Among their many outreach activities, the organization coordinates a mentoring program with West Side High School in Newark, holds Future Cloud Open Mic Nights, and organizes community feeding events that assist in promoting their theme of “help us, help us,” the idea that everyone coming together can help everyone help each other.

In addition, each fall, TCK celebrates area youth by hosting the annual “Ubuntu Awards: New Jersey’s 30 under 30” which honors those “who employ Ubuntu and positively impact New Jersey.” Awards are given in six categories including “Wellness,” “Innovation,” “Visual & Sound,” and “Community Mogul.” There is also an active Them Cloud Kids Student Organization Chapter at RU-N that acts as the source of Ubuntu on campus and uses the organization’s philosophy as inspiration.
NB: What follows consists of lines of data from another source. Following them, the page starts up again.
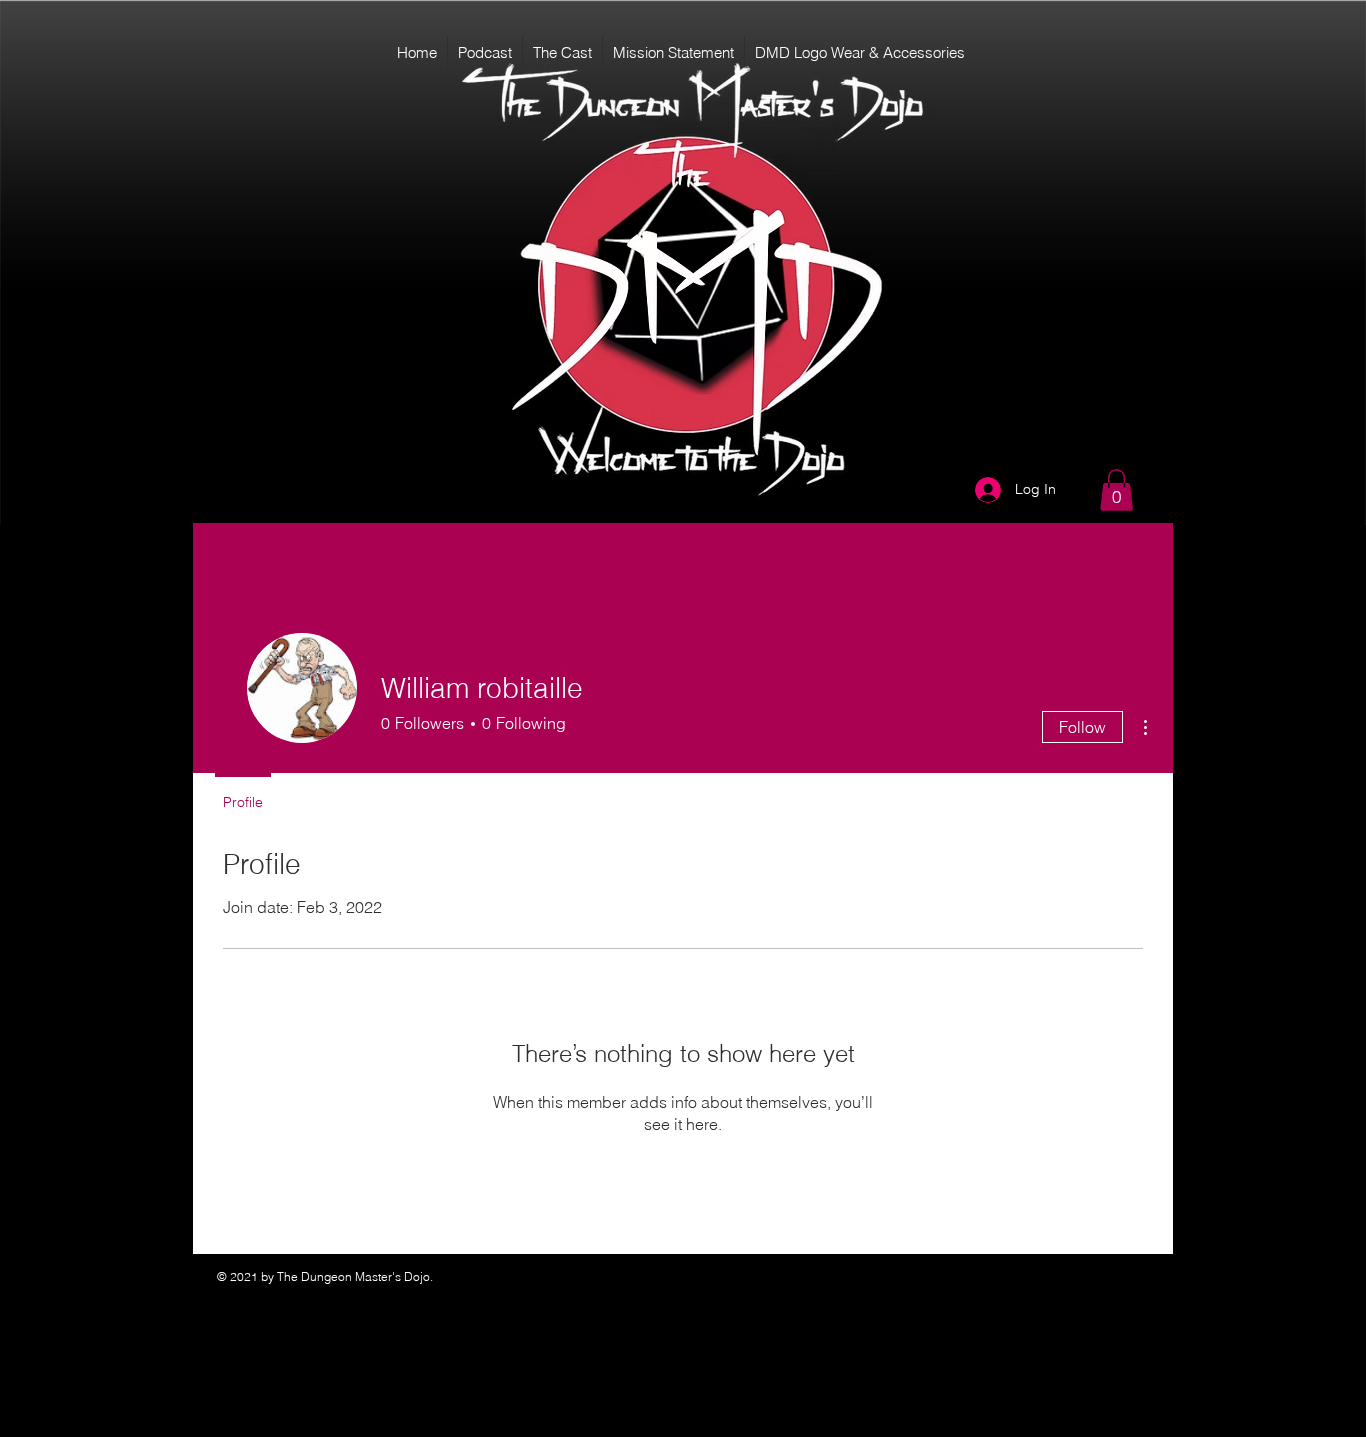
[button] (1116, 490)
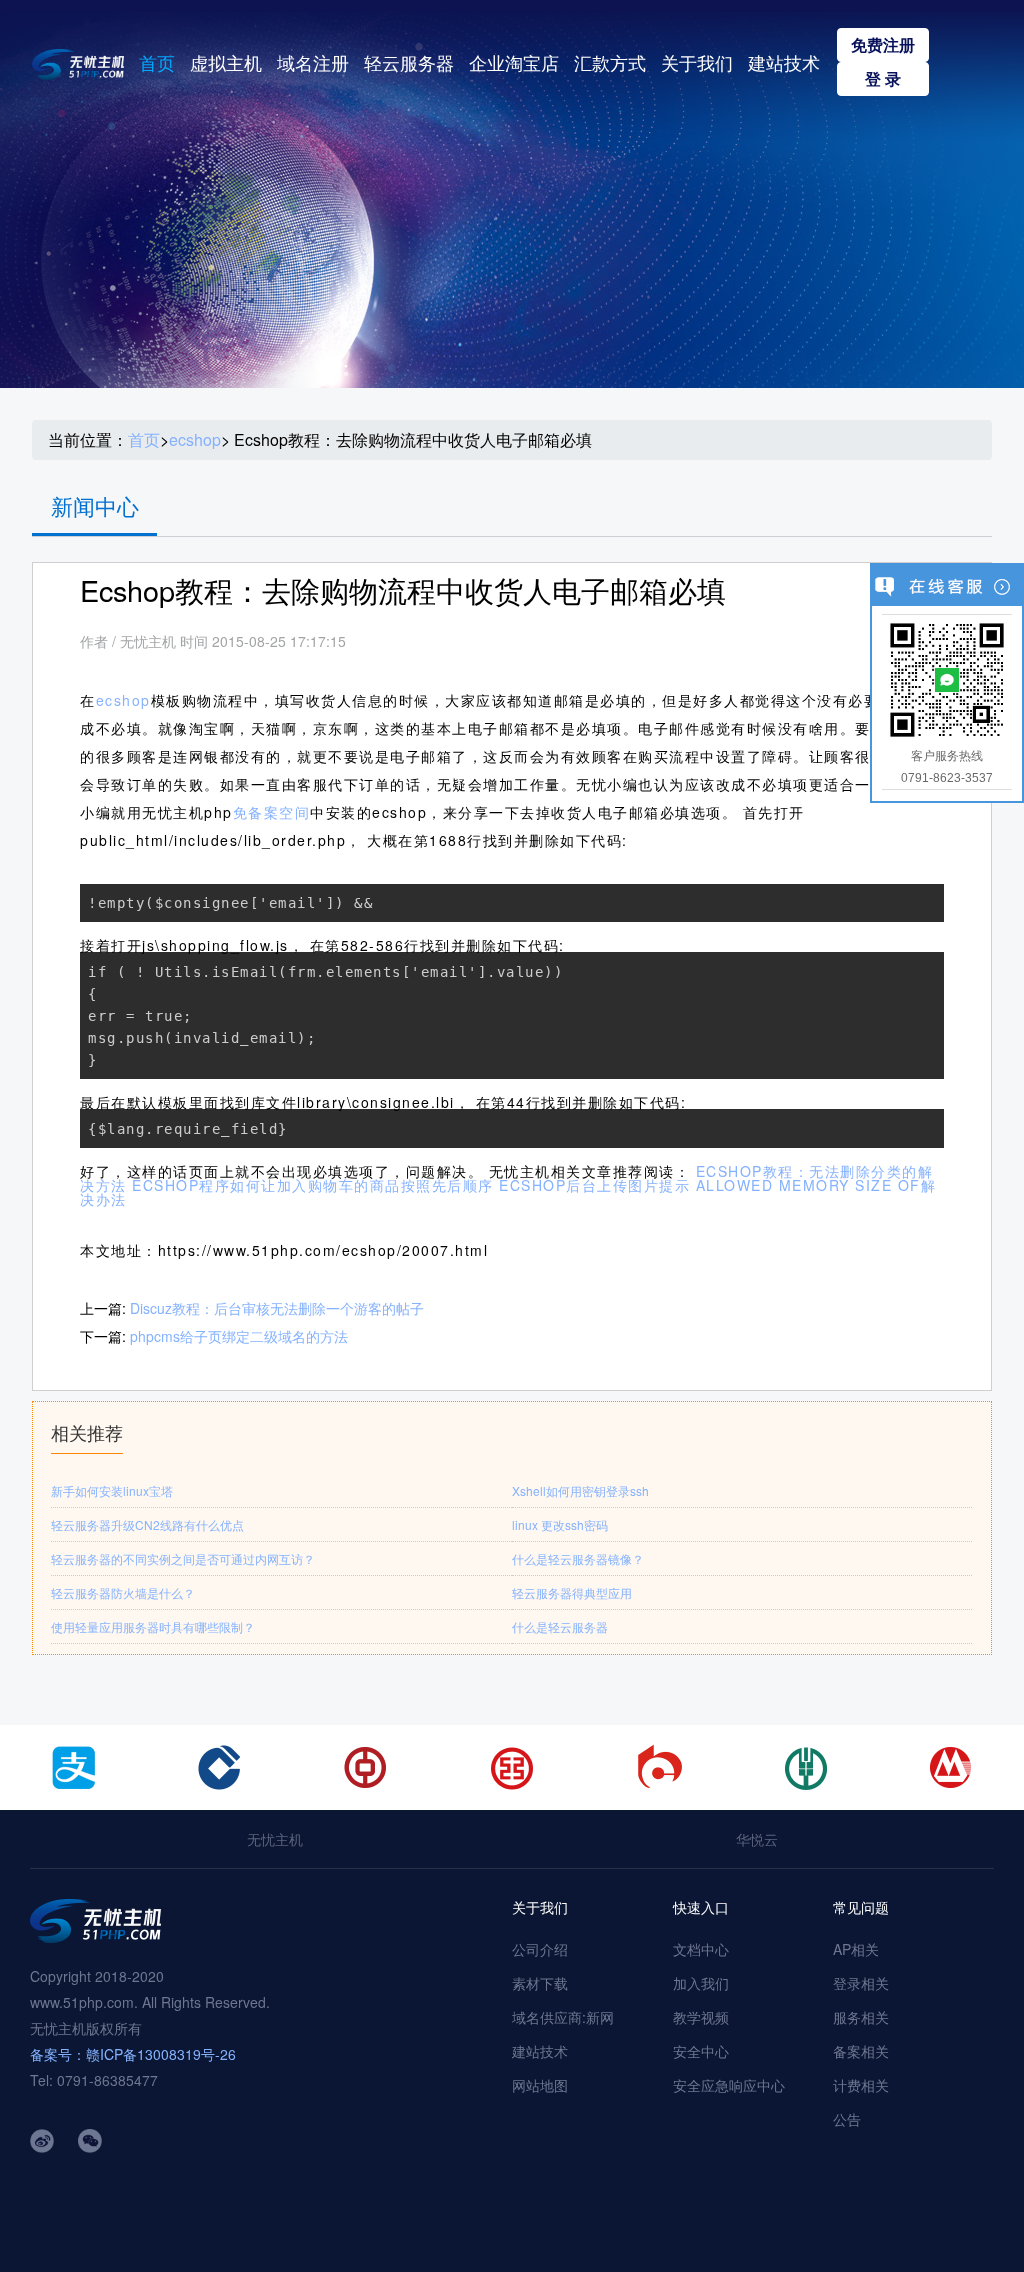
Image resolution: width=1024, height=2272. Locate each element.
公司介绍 (540, 1949)
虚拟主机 (226, 62)
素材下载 (540, 1983)
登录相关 (861, 1983)
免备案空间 (272, 812)
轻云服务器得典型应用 (572, 1592)
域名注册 (313, 62)
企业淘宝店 (514, 62)
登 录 (883, 78)
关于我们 (697, 62)
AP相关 (856, 1949)
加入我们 (701, 1983)
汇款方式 (610, 62)
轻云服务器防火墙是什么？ (123, 1592)
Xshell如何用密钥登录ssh (580, 1490)
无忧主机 (275, 1839)
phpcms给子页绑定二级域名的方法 (239, 1336)
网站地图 (540, 2085)
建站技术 (784, 62)
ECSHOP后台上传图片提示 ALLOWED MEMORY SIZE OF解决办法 (508, 1192)
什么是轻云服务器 (560, 1626)
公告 (847, 2119)
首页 (157, 62)
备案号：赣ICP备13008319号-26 (133, 2054)
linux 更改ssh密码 (560, 1524)
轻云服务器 (409, 62)
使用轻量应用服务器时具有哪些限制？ (153, 1626)
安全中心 (701, 2051)
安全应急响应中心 (729, 2085)
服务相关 (861, 2017)
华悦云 (757, 1839)
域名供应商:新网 (563, 2017)
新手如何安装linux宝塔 (112, 1490)
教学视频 (701, 2017)
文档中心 (701, 1949)
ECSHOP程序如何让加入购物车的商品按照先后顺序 (313, 1185)
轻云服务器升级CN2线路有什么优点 (147, 1524)
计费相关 (861, 2085)
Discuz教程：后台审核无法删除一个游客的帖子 (277, 1308)
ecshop (195, 440)
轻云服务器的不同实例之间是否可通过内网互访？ (183, 1558)
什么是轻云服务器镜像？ (578, 1558)
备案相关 (861, 2051)
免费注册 (883, 44)
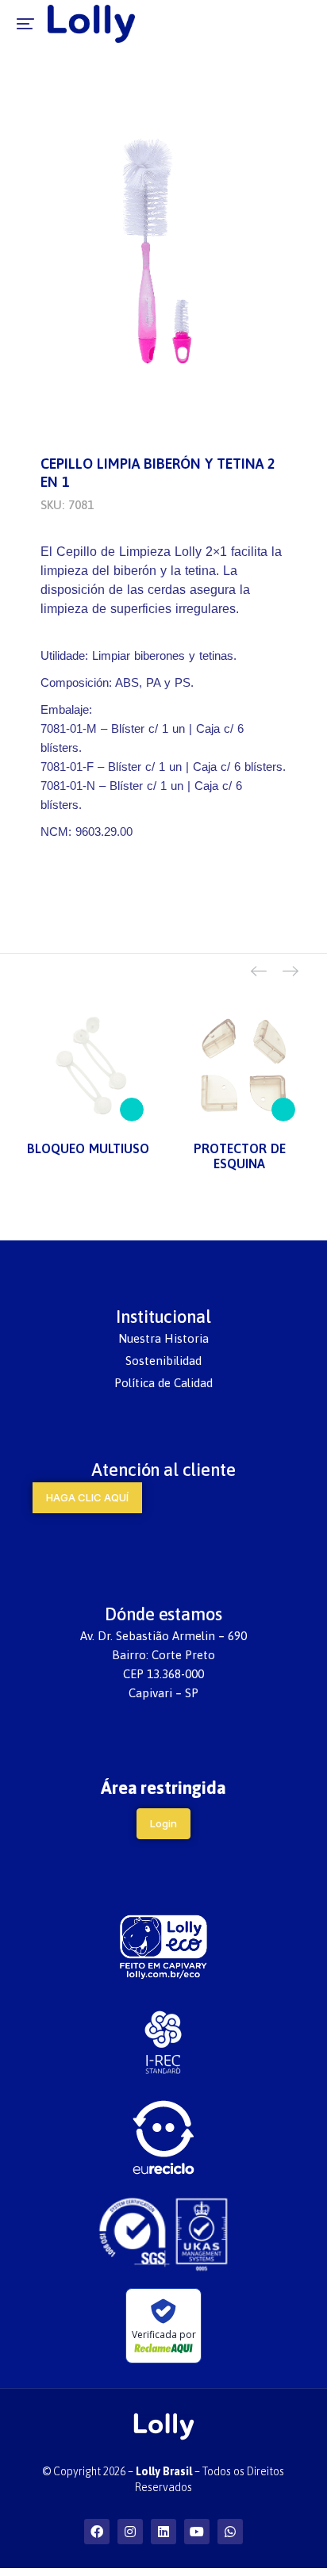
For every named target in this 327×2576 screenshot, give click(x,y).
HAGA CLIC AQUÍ (87, 1497)
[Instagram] (130, 2531)
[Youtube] (197, 2531)
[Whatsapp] (230, 2531)
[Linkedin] (163, 2531)
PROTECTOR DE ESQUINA (240, 1156)
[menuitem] (163, 1338)
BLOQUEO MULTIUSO (88, 1148)
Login (163, 1823)
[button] (25, 24)
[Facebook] (97, 2531)
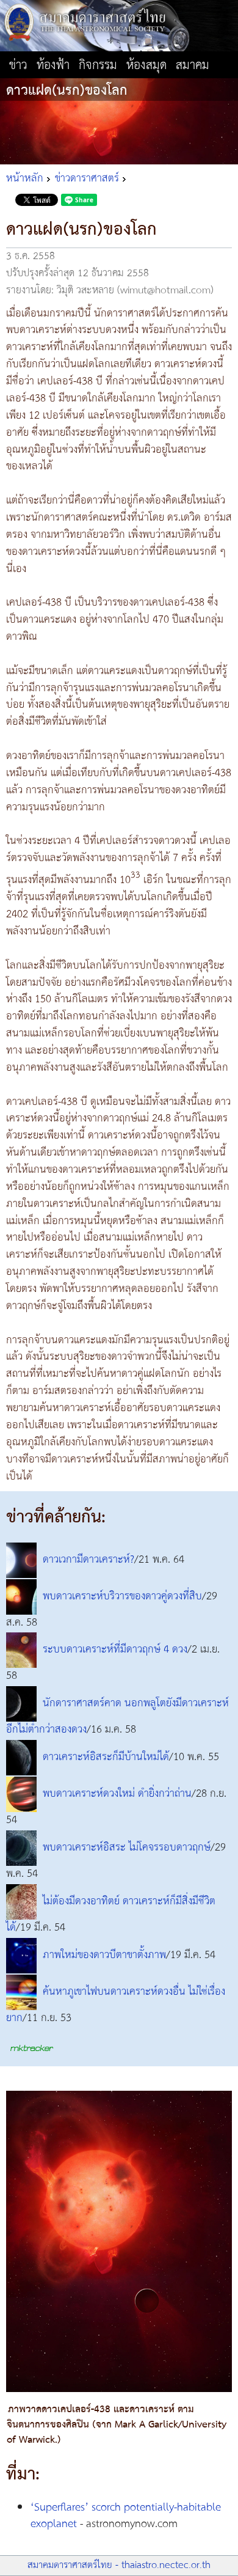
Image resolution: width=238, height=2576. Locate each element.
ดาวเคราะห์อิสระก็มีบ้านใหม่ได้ (106, 1757)
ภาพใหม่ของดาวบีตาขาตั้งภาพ (104, 1955)
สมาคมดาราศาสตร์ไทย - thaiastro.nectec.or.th (119, 2565)
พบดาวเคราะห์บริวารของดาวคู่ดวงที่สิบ (122, 1596)
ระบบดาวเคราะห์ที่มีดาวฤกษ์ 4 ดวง (115, 1650)
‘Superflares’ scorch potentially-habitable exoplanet (126, 2516)
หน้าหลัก (24, 178)
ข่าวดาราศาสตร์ (87, 178)
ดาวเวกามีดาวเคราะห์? (88, 1559)
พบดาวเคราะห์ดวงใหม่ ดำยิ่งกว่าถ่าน (117, 1793)
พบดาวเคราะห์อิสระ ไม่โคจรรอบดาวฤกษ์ (127, 1847)
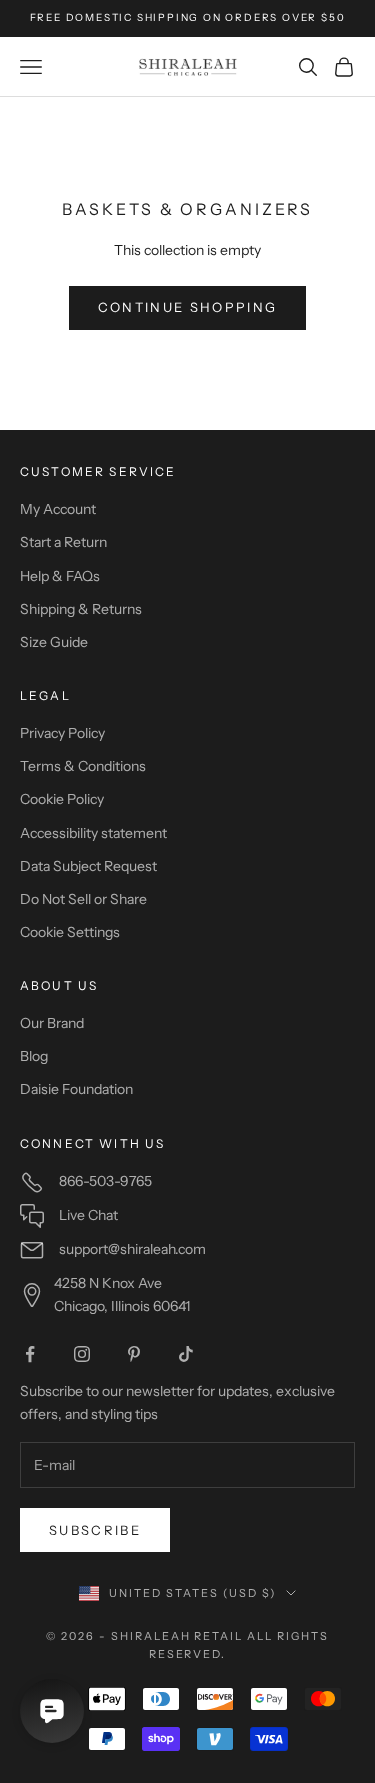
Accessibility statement (93, 833)
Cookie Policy (62, 799)
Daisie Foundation (76, 1089)
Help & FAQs (60, 576)
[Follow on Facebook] (30, 1354)
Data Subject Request (88, 866)
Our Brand (52, 1023)
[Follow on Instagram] (82, 1354)
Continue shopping (188, 307)
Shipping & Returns (81, 609)
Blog (34, 1056)
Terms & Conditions (83, 766)
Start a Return (63, 542)
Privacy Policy (62, 733)
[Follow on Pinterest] (134, 1354)
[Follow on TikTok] (186, 1354)
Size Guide (54, 642)
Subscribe (95, 1530)
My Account (58, 509)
Currently, Fuller serves as program manager at Newark Thrives!, a nonprofit that works to bring students awareness and access to high-quality out-of-school youth programs. As such, he runs Youth Impact Meetings and holds city-wide fairs. It’s the potential for a better future – “this recycled inspiration” as Fuller says – that energizes him, and he sees working with youth as a way to bring about a positive legacy.

“You can look at the state of our world and either be disappointed by it or do something about it,” said Fuller. “I have to do something about it because I just can’t be stagnant – I enjoy being a source that pushes our youth to be great and to be able to give them a voice they thought they didn’t have.”